Фрагмент страницы:
--*--

Алексей Бобриков – Другая история русского искусства (страница 8)
Немец из Брауншвейга Иоганн-Пауль Людден, приехавший в Петербург в 1727 году, пишет очень показательный для стиля аннинской эпохи портрет контр-адмирала Дмитриева-Мамонова (1735, ГТГ). Портрет барочный и очень эффектный, «героический» — и при этом слегка курьезный (по странным сочетаниям и контрастам), слегка провинциально-нелепый. Грубая, почти животная телесность человека из низов с плотоядно вывернутыми губами сатира, с синими от слишком быстро растущей щетины щеками соединяется с подчеркнутыми знаками статуса: с расшитым камзолом, надетым поверх кирасы, париком и маршальским жезлом. Очень объемно трактованная форма с сильными контрастами светотени и тщательно выписанное шитье мундира соединяется со специально стилизованным зеленым фоном, с какими-то корабликами (в духе первых петровских гравюр) на нарисованных волнах. Таким, наверное, и должно было бы быть раннепетровское искусство между 1709 и 1716 годами — как программа, концепт, культурный идеал. То, что было разделено между Таннауэром, Каравакком, Гзелем, здесь соединено и усилено.

--*--

Что сделать:
Перескажите короче абзац текста о портрете Дмитриева-Мамонова, начинающийся словами «Немец из Брауншвейга», в виде списка, сохранив его основные факты.

[Выдержки из набора данных]

--*--

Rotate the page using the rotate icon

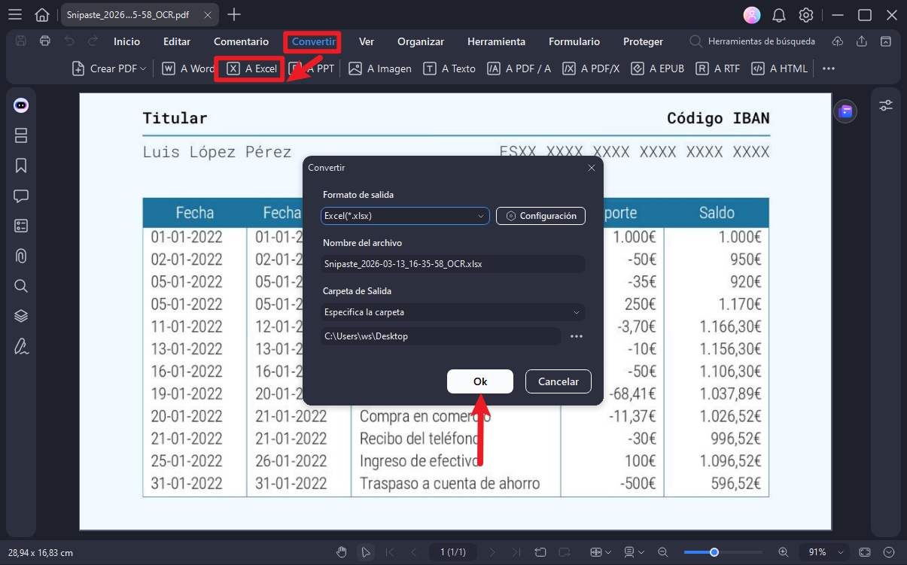coord(540,551)
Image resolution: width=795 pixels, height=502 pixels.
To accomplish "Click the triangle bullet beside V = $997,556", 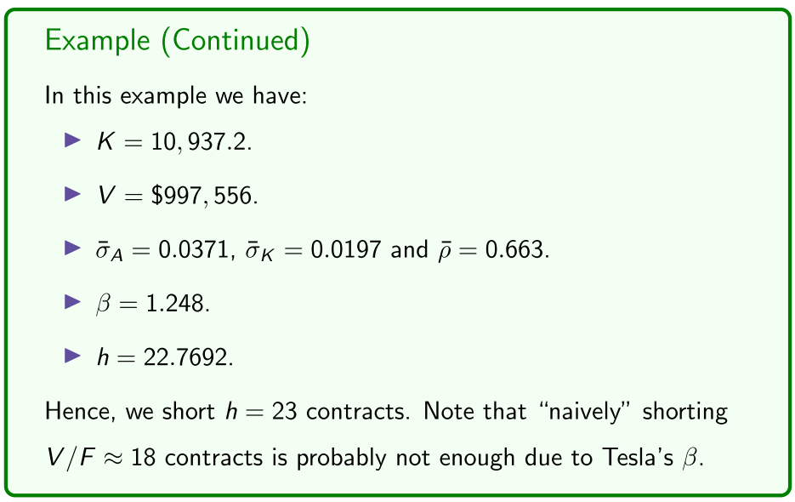I will (x=72, y=195).
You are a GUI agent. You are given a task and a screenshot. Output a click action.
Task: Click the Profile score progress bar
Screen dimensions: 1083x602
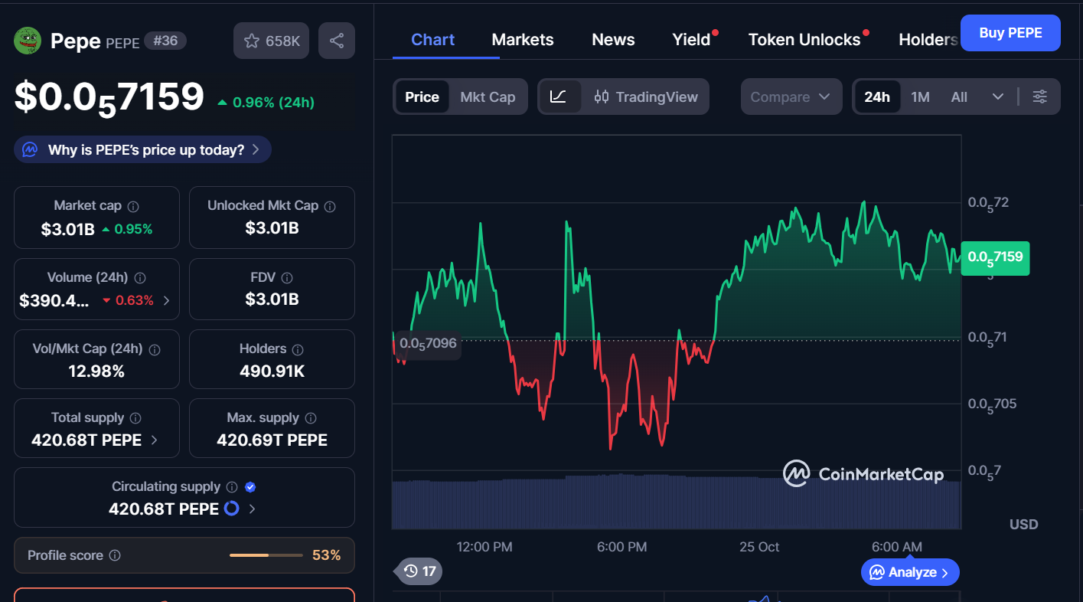point(266,555)
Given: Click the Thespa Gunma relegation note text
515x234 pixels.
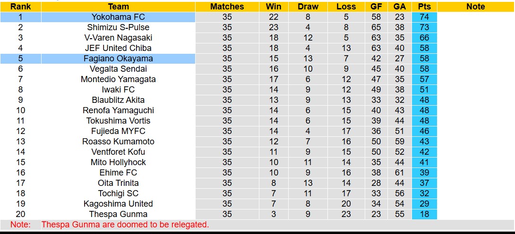Looking at the screenshot, I should [125, 225].
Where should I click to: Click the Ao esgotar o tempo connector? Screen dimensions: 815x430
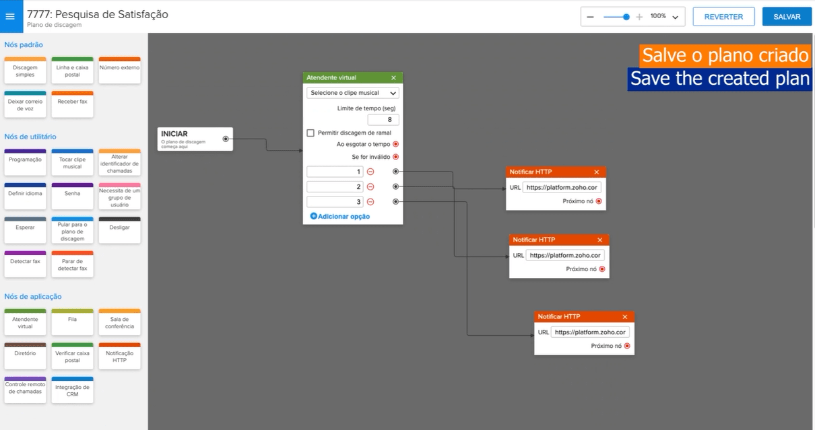pos(395,144)
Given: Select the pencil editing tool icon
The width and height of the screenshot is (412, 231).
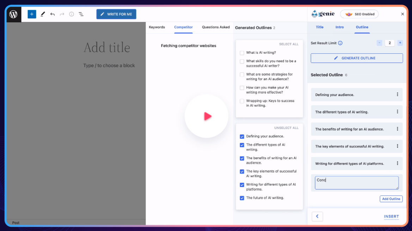Looking at the screenshot, I should pos(42,14).
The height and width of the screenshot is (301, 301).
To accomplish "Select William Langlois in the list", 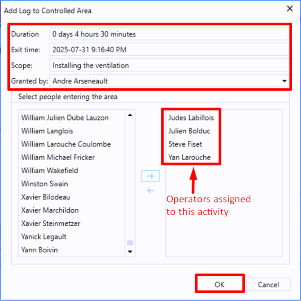I will pyautogui.click(x=47, y=131).
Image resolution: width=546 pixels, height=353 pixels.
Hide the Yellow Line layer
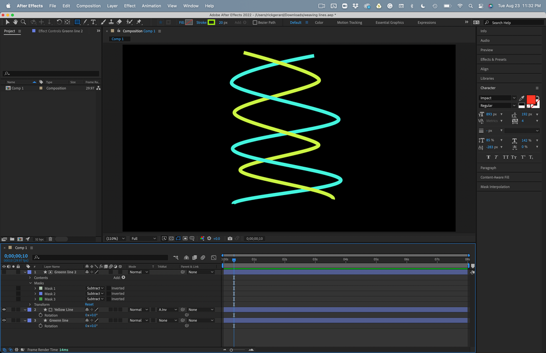coord(4,310)
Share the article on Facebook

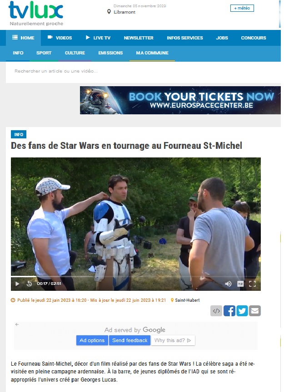229,311
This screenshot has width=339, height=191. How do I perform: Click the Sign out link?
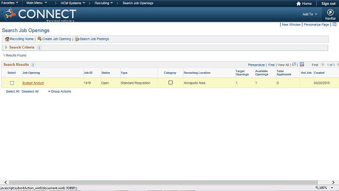pyautogui.click(x=328, y=4)
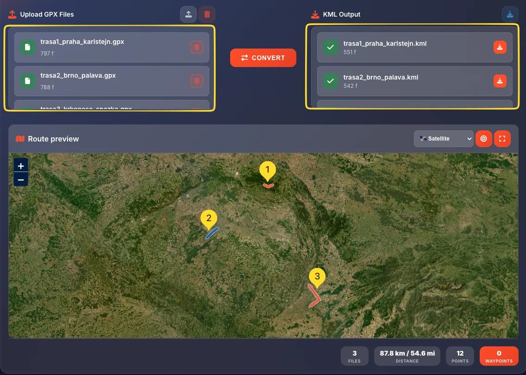This screenshot has width=526, height=375.
Task: Zoom out on the map
Action: 21,179
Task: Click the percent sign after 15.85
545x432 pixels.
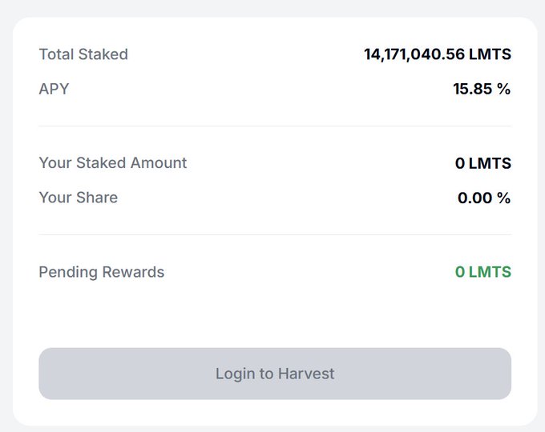Action: (503, 89)
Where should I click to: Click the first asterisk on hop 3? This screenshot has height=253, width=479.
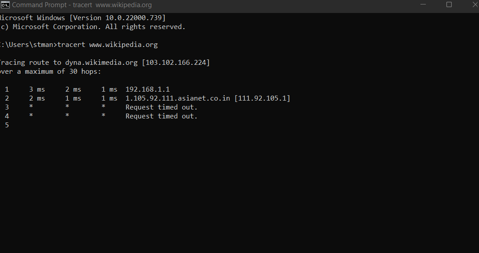[x=31, y=107]
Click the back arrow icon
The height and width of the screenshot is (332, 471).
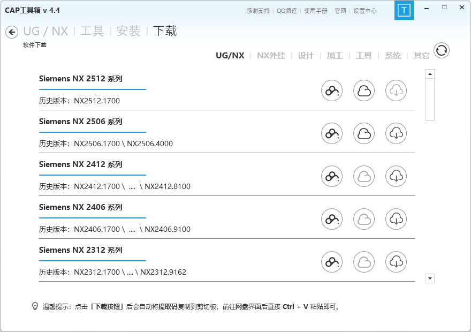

--*--

Ответ:
- Иоганн-Пауль Людден, немец из Брауншвейга, приехал в Петербург в 1727 году.
- Он написал портрет контр-адмирала Дмитриева-Мамонова (1735, ГТГ), очень показательный для стиля аннинской эпохи.
- Портрет барочный, эффектный, «героический», но слегка курьезный и провинциально-нелепый.
- Грубая телесность человека из низов (губы сатира, синие от щетины щеки) соединена со знаками статуса: расшитым камзолом поверх кирасы, париком и маршальским жезлом.
- Объемная форма с сильной светотенью и тщательно выписанное шитье мундира сочетаются со стилизованным зеленым фоном с корабликами на нарисованных волнах в духе первых петровских гравюр.
- Таким, вероятно, должно было бы быть раннепетровское искусство 1709–1716 годов как программа, концепт и культурный идеал.
- В портрете соединено и усилено то, что было разделено между Таннауэром, Каравакком и Гзелем.